Methodology
The LLM Visibility Index is built in public. Every step of the methodology, prompt corpus, and database schema is open by design.
1. Corpus generation
Each sector starts with ~15 buyer-intent seed queries per region, authored by the RefinedAI editorial team. For sectors that span multiple regions (e.g. AU + SG), we author a separate seed set per region to capture local market language.
The seeds are fed into RefinedAI's Discover and Refine modules, which fan out across all four LLMs and walk the refinement tree to depth 4-5. The raw output is the questions LLMs naturally ask when they need more context to answer a query.

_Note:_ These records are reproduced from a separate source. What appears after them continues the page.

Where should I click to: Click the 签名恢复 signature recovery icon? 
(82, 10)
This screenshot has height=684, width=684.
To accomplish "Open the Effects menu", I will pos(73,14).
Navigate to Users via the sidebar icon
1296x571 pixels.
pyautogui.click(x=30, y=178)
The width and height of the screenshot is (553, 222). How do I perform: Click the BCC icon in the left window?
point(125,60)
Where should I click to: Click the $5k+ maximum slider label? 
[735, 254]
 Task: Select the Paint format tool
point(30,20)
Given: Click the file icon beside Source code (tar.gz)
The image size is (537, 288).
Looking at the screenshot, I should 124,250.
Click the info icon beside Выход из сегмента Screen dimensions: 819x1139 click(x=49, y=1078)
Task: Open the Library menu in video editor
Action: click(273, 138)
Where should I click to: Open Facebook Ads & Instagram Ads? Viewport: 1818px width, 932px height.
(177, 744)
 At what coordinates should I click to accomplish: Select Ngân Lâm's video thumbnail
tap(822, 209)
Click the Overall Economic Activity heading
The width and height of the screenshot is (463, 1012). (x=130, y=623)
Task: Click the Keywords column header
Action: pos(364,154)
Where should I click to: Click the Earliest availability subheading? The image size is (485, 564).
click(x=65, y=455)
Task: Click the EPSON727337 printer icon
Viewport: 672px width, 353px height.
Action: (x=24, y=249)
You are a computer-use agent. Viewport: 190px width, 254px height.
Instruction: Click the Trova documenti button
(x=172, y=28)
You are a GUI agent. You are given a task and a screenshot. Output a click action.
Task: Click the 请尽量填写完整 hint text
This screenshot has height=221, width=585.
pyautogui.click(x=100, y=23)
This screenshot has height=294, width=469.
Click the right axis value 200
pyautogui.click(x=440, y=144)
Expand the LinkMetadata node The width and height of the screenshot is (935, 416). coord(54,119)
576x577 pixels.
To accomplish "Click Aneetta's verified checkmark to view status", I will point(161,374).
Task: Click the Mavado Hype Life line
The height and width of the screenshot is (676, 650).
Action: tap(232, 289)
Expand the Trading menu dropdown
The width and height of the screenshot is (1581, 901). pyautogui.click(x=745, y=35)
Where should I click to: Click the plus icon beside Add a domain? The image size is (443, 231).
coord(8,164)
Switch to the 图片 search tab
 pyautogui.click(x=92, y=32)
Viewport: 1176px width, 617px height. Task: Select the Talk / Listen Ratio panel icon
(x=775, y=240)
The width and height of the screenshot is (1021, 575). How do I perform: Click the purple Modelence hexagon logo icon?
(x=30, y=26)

The raw tree is deduplicated by normalised hash, then human reviewed. The final corpus contains 300-500 approved prompts per sector, marked as APPROVED in the database. Rejected prompts stay in the database (status REJECTED) for transparency.
2. Monthly tracking runs
On the first of each month, every approved prompt in the corpus is sent to all four LLMs through two parallel data feeds:
- RefinedAI Monitor — direct calls via the Vercel AI SDK to Claude, OpenAI, Gemini, and Perplexity
- DataForSEO LLM Responses API — an independent third-party feed used as cross-verification
Two independent feeds means independent verification. If both feeds agree on a citation, it is highly reliable. Disagreements are flagged in the per-agency scorecards.
LLMs and exact model versions tracked:
- CLAUDE
- OPENAI
- GEMINI
- PERPLEXITY
3. Scoring
For each tracking run, we extract structured data from every LLM response: which agencies were mentioned, which were cited (with a URL on the agency's domain), what position they appeared in, and the sentiment of the mention.
- Share of Voice (SoV) — the agency's share of total mentions across the corpus, weighted by position
- Mention Rate — % of prompts where the agency was mentioned at all
- Citation Rate — % of prompts where a URL on the agency's domain was cited
- Average Position — average rank when listed in a ranked response
- Sentiment — -1 to +1 score on the tone of the mention
4. Page audits
Every newly cited URL is scraped via Firecrawl and audited for structured data: JSON-LD schema types, entity-attribute-value density, word count, and title structure. These are surfaced on the per-agency scorecards and feed into a future "schema completeness" score.
5. Disclosure
Aemorph (the parent company of RefinedAI) is the publisher of this index. To preserve the credibility of the public rankings, Aemorph is tracked privately but excluded from public ranking tables. This is enforced at the database level via the includedInPublic field on every agency record.
Internal versions of every monthly snapshot include Aemorph for sales and operational use. The two views are produced from the same data but different filter rules.
6. Open by design
The methodology, corpus, schema, and Inngest pipeline functions are all intended to be public. We will publish the full Prisma schema and link to the open-source RefinedAI repository as part of v1.1.
Build-in-public is the moat. If anyone else wants to replicate this index, they should be able to.